The warning follows research, published yesterday by the Equality and Human Rights Commission, that shows just 39% of businesses they surveyed knew that it is against the law to advertise jobs in Britain exclusively in a foreign language, unless the ability to speak that language is a genuine requirement of the job.
According to Christopher Tutton, partner at law firm Constantine Law, to break these rules would constitute positive discrimination and would expose an employer, and any recruiter they instruct, to claims at employment tribunal.
Tutton told Recruiter: “Such claims are of course uncapped in terms of the potential award, so could be very expensive, not to mention disastrous for a firm’s reputation.
“The free movement of people is one of the key issues in the upcoming Brexit negotiations, and employers and recruiters should ensure that their processes are lawful to avoid claims and reputational damage.”
Meanwhile Sarah Burke, associate solicitor at law firm Irwin Mitchell, warned agencies that publish discriminatory job advertisements are also likely to be subject to the naming and shaming by the media and relevant bodies if discriminatory practices take place.
Consequently, Burke advises recruiters understand the law before publishing job advertisements, even if the employer assists on advertising exclusively in one language or requiring someone with particular language skills.
“As part of this, recruitment businesses would be wise to obtain further information from the employer or client to understand the requirements of the role and whether they are genuine requirements, and to consider taking legal advice if they have concerns about advertising certain roles,” Burke told Recruiter in a statement.
“In addition, recruitment businesses would also be wise to look at their terms and conditions with their clients to ensure it is clear that they will not tolerate and/or participate in discriminatory actions so that this is clear from the outset,” she added.

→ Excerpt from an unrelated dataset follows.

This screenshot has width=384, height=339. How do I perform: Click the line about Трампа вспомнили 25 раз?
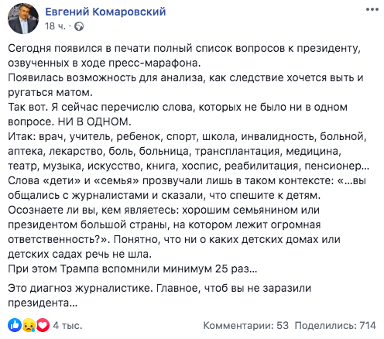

The EHRC research also revealed less than half of workplaces (45%) knew that employers must check that all job applicants have a right to work in the UK before employing them, irrespective of their place of birth; more than one in 20 employers (6%) thought it was legal to offer foreign-born workers less than the minimum wage; and almost one in 10 (9%) believed it was lawful to pay foreign-born workers different rates to their British colleagues.